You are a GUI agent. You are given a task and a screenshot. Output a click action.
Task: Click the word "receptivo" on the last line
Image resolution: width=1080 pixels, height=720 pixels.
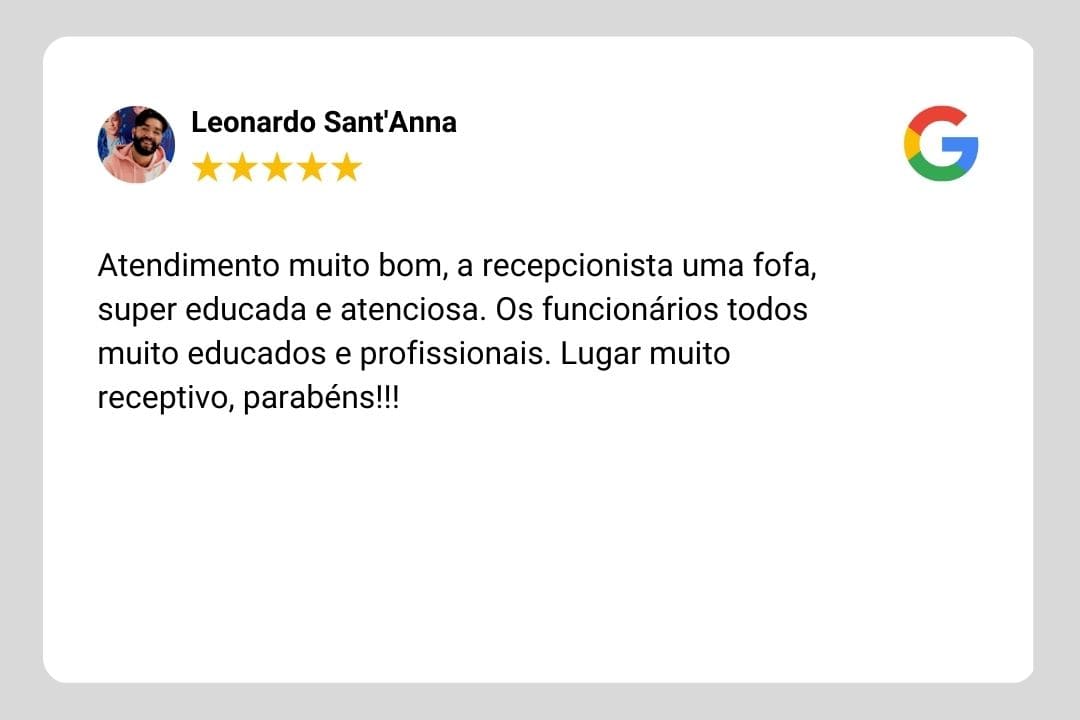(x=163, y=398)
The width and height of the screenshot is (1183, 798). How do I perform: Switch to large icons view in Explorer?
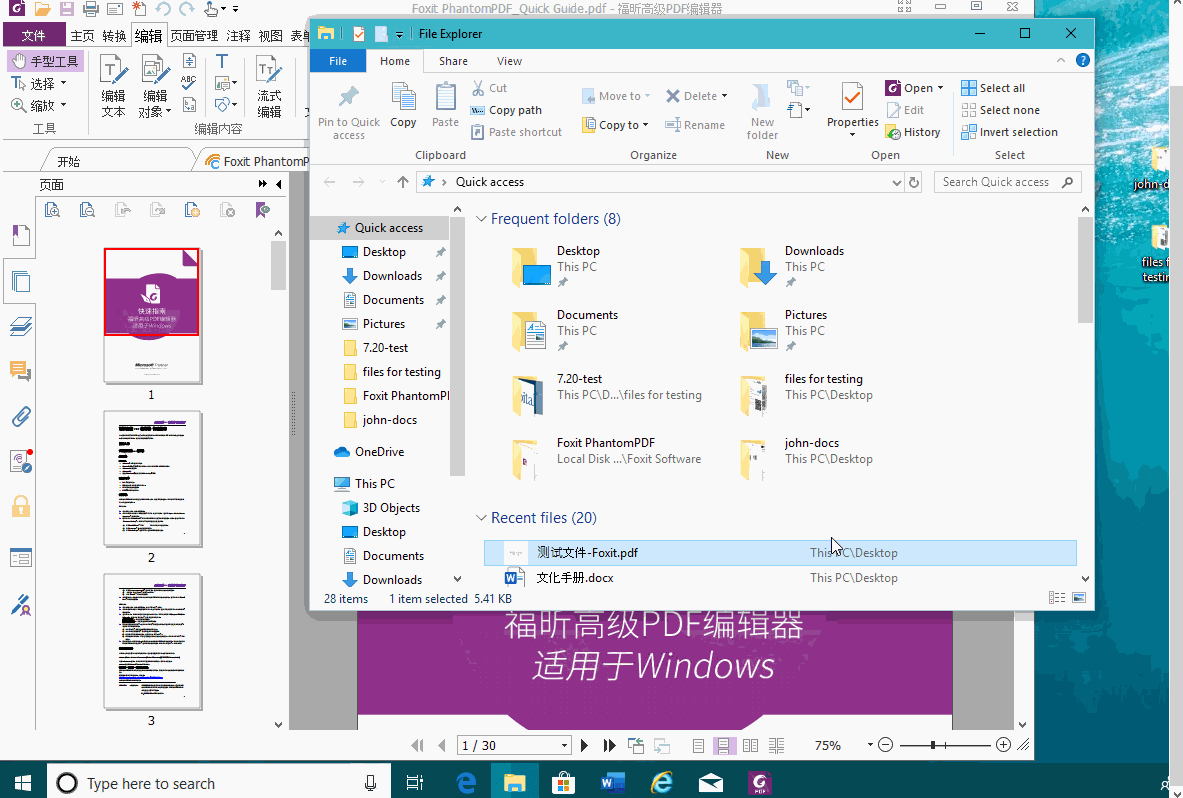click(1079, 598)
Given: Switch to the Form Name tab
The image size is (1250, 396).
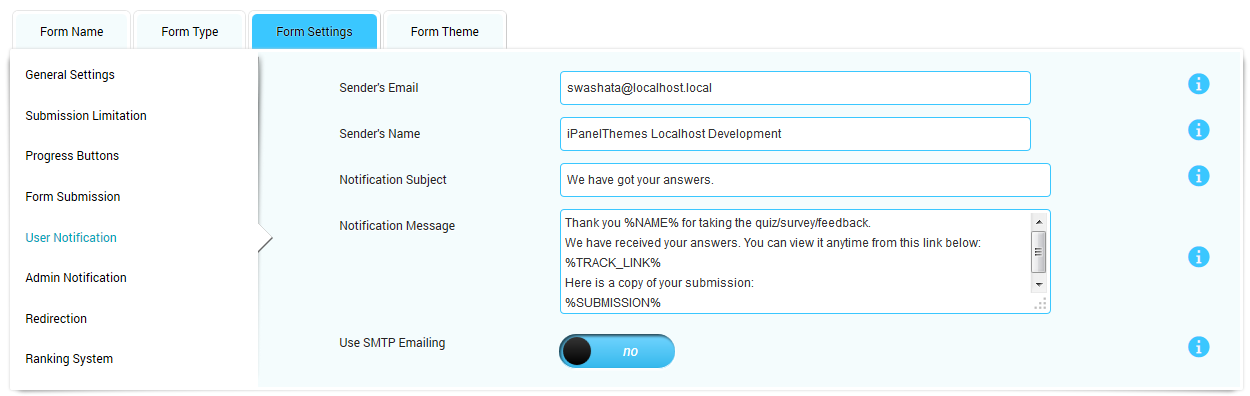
--
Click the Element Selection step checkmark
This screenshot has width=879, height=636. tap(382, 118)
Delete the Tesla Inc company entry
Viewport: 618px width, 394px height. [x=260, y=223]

→ **PROBLEM STATEMENT**
What are the lines above, starting at the one with "Given: Switch to the Form Name tab" and ending at the one with "The image size is (1250, 396)."? Give them again exactly, and only them.

→ **ANSWER BELOW**
Given: Switch to the Form Name tab
The image size is (1250, 396).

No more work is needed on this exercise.